- **Page**:
Put another way, a condition that is "readily observable by anyone employing the reasonable use of their senses [is] open and obvious" (Wachspress v Central Park Sys. of N.Y., Inc., 111 AD3d 499, 499 [1st Dept 2013]; see also Zhao v Brookfield Office Props., Inc., 128 AD3d 623, 624 [1st Dept 2015]; Philips v Paco Lafayette LLC, 106 AD3d 631, 632 [1st Dept 2013]). The burden is on the defendant to establish that the hazard or dangerous condition is readily observable or open and obvious (see Zhao, 128AD3d at 623; Powers, 123 AD3d at 422). "A wheel stop or concrete parking lot divider which is clearly visible presents no unreasonable risk of harm" (Cardia v Willchester Holdings, LLC, 35 AD3d 336, 336 [2d Dept 2006]; see also Bogaty v Bluestone Realty NY, Inc., 145 AD3d 752, 752-753 [2d Dept 2016]; Abraido v 2001 Marcus Avenue, LLC, 126 AD3d 571, 571 [1st Dept 2015]; Bellini v Gypsy Magic Enters., Inc., 112 AD3d 867, 868 [2d Dept 2013]).
Discussion
Initially, the plaintiffs' contention that the breach of the obligation under the Contract for the attendant at the Garage to bring out the Car imposes liability cannot be sustained since "a contractual obligation, standing alone, will generally not give rise to tort liability in favor of a third party" (Espinal, 98, NY2d at 138). Moreover, to the extent that this imposes a duty greater than ordinary care, breach of this rule "cannot serve as a basis for imposing liability" (Gilson, 5 NY3d at 577).
As the movants, defendants have the burden to establish their contention that the Wheel Stop was open and obvious and, therefore, was not a hazardous or dangerous condition (see Zhao, 128AD3d at 623; Powers, 123 AD3d at 422). In these motions, defendants have presented the Photograph, which has been identified as a fair and accurate representation of the Wheel Stop and the Car, taken by Robert five minutes after the accident, and the deposition testimony of Debra and Robert that they did not look at the floor behind the Car (Debra EBT at 40-41, 105-106; Robert EBT at 44-45).

- **Information supplied**:
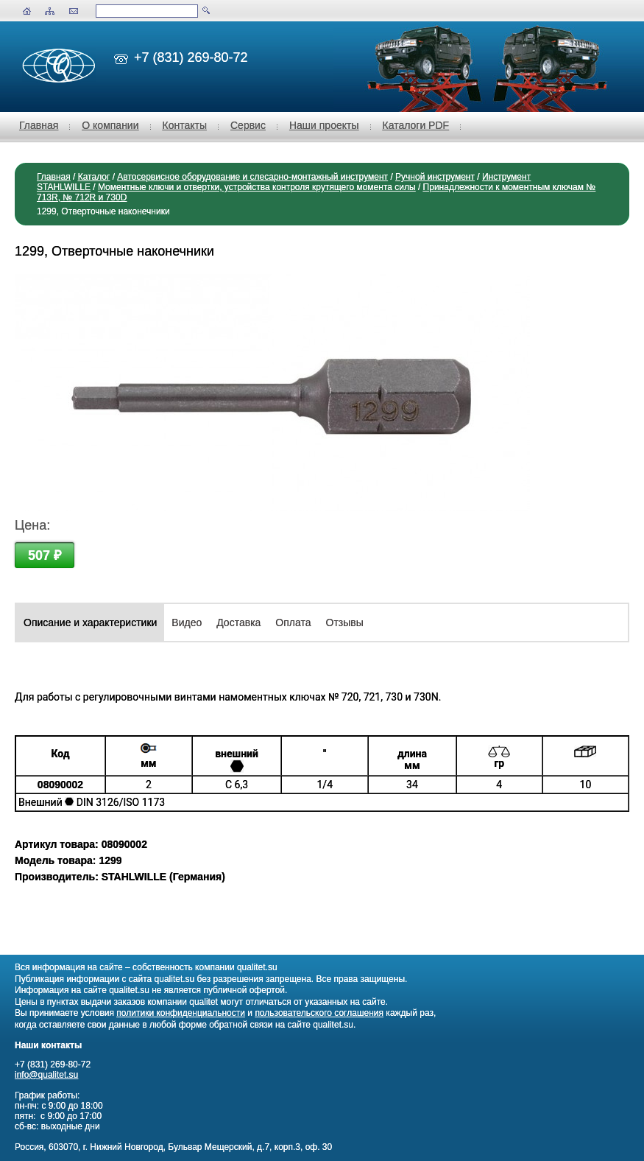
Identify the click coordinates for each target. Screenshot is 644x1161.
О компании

- **Tasks for this exercise**:
1 - Please reproduce everything in the wheel stop opinion above, from "As the movants, defendants" down to "EBT at 44-45).".
2 - Answer these from the wheel stop opinion above:
(a) According to the quotation from Cardia v Willchester Holdings, what sort of wheel stop presents no unreasonable risk of harm?
(b) Which case supplies the quoted rule that a contractual obligation, standing alone, will generally not give rise to tort liability in favor of a third party?
(c) Who took the Photograph, and how long after the accident?

- **Answer set**:
1 -
As the movants, defendants have the burden to establish their contention that the Wheel Stop was open and obvious and, therefore, was not a hazardous or dangerous condition (see Zhao, 128AD3d at 623; Powers, 123 AD3d at 422). In these motions, defendants have presented the Photograph, which has been identified as a fair and accurate representation of the Wheel Stop and the Car, taken by Robert five minutes after the accident, and the deposition testimony of Debra and Robert that they did not look at the floor behind the Car (Debra EBT at 40-41, 105-106; Robert EBT at 44-45).

2 -
(a) One that is clearly visible.
(b) Espinal.
(c) Robert took it, five minutes after the accident.